Today on KITV’s “Good Morning Hawaii,” anchor Maleko McDonnell and I discuss the latest tech headlines, including the controversial facial recognition startup Clearview AI, and new smartphones from Samsung (including the Galaxy S20 flagship and Galaxy Z Flip folding phone) and Motorola’s Razr reboot and mid-priced Moto G Power.
Q: Let’s start with privacy, which affects everyone. Civil liberties groups are sounding the alarm about facial recognition technology. What do we need to know?
In the last couple of months, a stealth startup called Clearview AI has been the subject of investigations by journalists at outfits like the New York Times. Basically, this young company has collected billions of photos from across the web, including Facebook, to build what’s believed to be the largest facial recognition library outside of government. And Clearview’s primary customer is law enforcement, including police departments across the country.
Now, facial recognition tech has been powerful and proven for a long time. But until now, giants like Google and Facebook have actually stopped themselves from opening the pandora’s box. They’ve said, “We have this power, but we won’t unleash it.” But now a startup with big funding is pushing ahead.

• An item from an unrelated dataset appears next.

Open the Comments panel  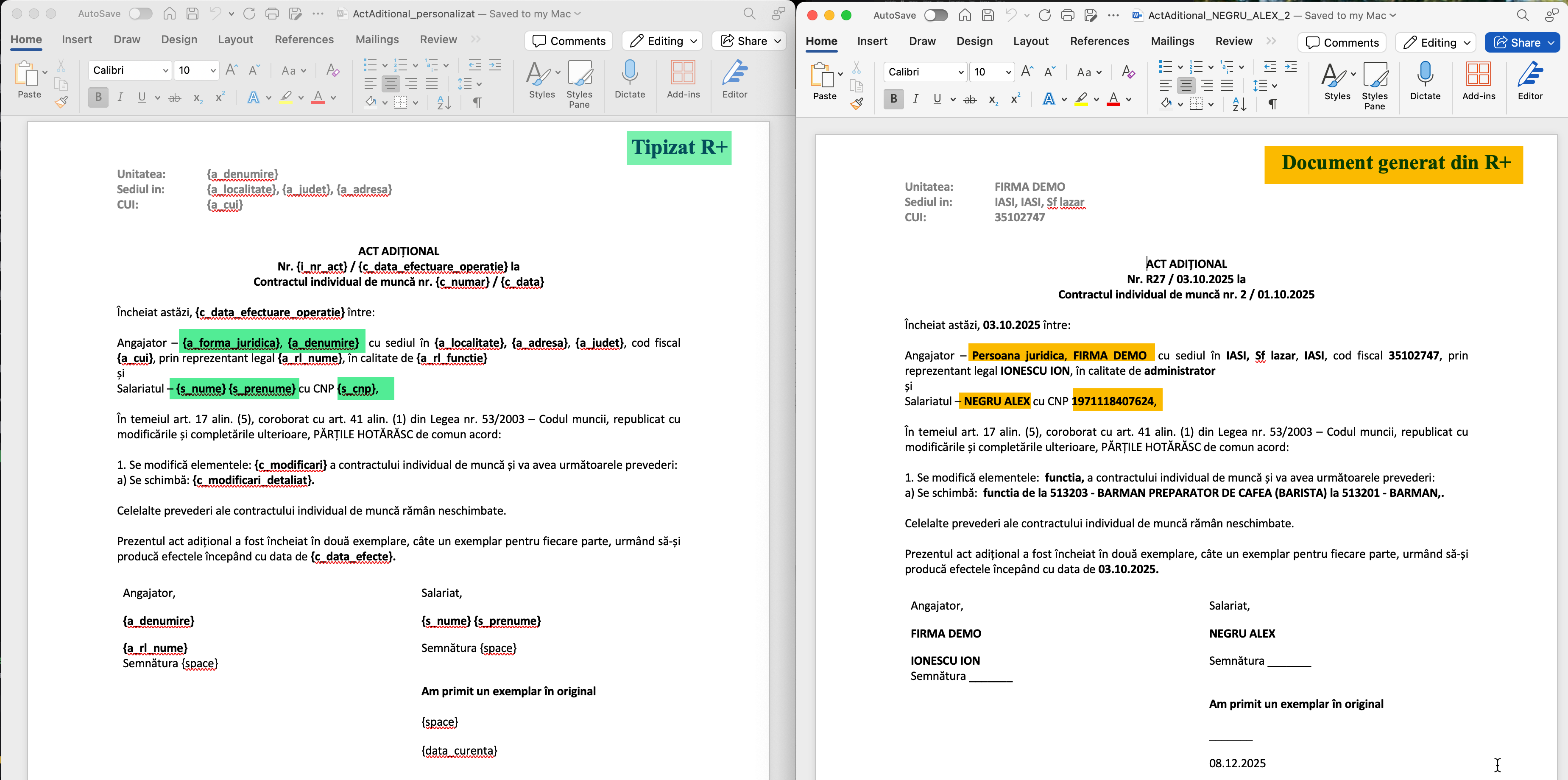(568, 41)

So vast is this database that police departments have been able to upload grainy photos from security cameras, and get a match on a person just in the background of another photo. They can narrow down a subject in seconds, sometimes right down to a name. And it’s attractive, because while governments have controls in place related to privacy and photos, and usually only work with head-on mugshots, this company is using artificial intelligence that can identify someone even from the side, with a hat, in the dark.

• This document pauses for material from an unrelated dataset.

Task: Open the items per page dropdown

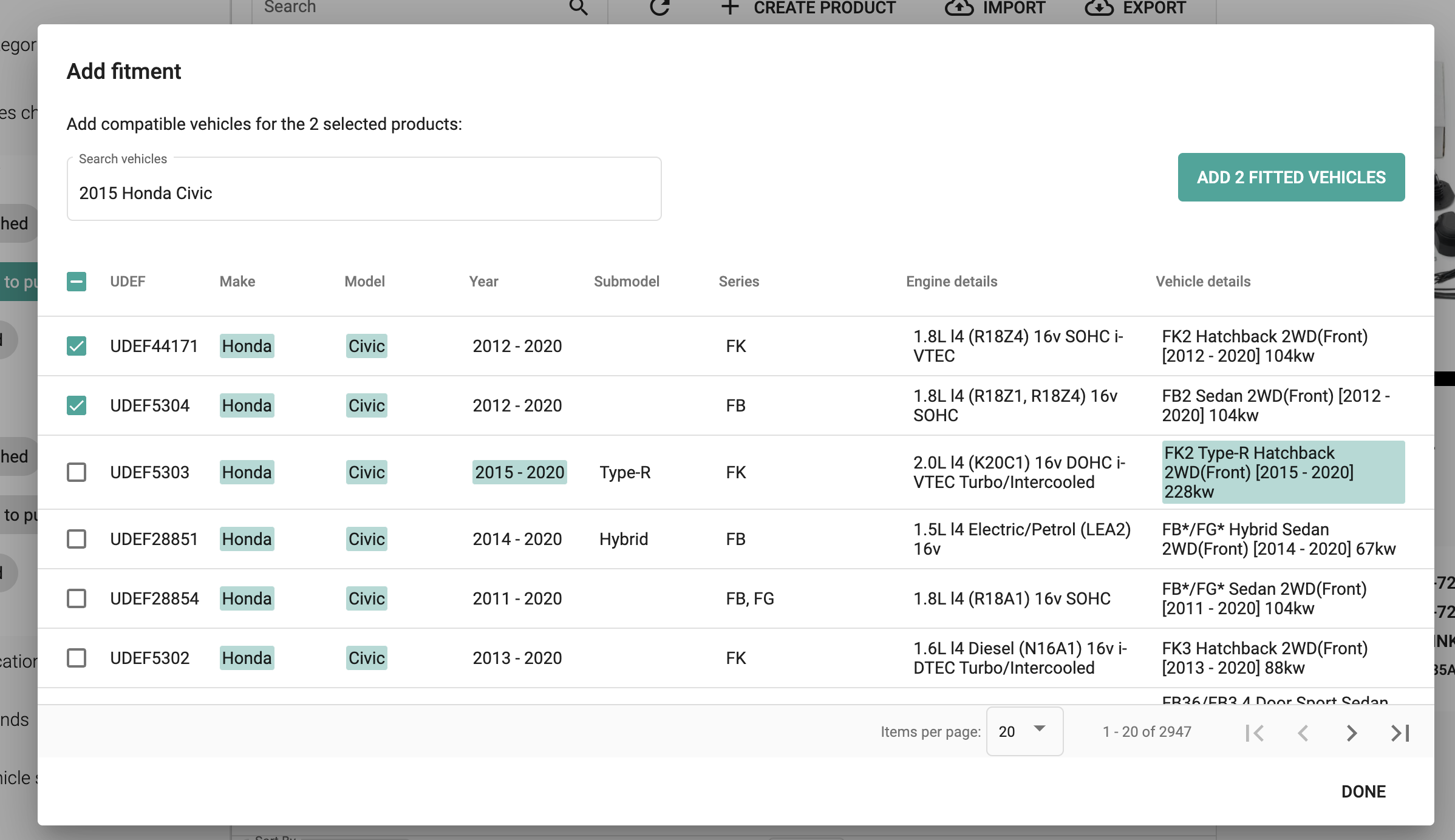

Q: Is there anything we can do to opt out of this technology?
I suppose you can be someone who has never been captured in a photo or video that gets posted online. The fact of the matter is, whether it’s a group photo from a party or a meeting or just your tiny headshot on Linkedin or a video on YouTube, chances are it’s already been scraped and processed. The journalists who’ve had access to the tech have found everyone they’ve tested.
So far, Facebook, Google, YouTube and Twitter have demanded that ClearView stop scraping photos from their services, though of course this is after the startup has stockpiled billions of images already. Lawmakers in Washington are calling for investigations. And some local governments are pre-emptively passing laws to prevent their law enforcement agencies from using these tools.
Q: On a lighter note, let’s get to gadgets. It’s a good week to be an Android user.
That’s right. We’ve got two sets of smartphones from Samsung and Motorola. Samsung is pushing the state of the art, the high-end, and Motorola is still making solid mid-range, affordable phones.
We can start with Samsung. They’ve got their flagship S20 line: Galaxy S20, S20 Plus, and S20 Ultra. They’re pushing the camera, with 108 megapixel photos and 8K video. That’s bigger than anyone should really need. But they’re also going big on folding screens with the Galaxy Z Flip. Instead of a large size smartphone that opens up to a tablet-sized screen, the Galaxy Z Flip is a large size smartphone that folds down to a more pocketable size. And while folding screens have not been a success so far, the reviews of this one are pretty encouraging.
Q: And Motorola?
Well, a little while back, Motorola released a new Razr, reclaiming the classic flip phone name and concept from twenty years ago. But $1,500 is a lot to pay for nostalgia. This week they’re talking about their new Moto G Power. The headline is the price, at $250. And they call it the ‘Power’ model because the battery is supposed to last three days. You also get a 6.4 inch screen, 16 megapixel camera, a fingerprint sensor. A solid phone for a third of what a top-of-the-line smartphone costs, and a good option for the budget conscious.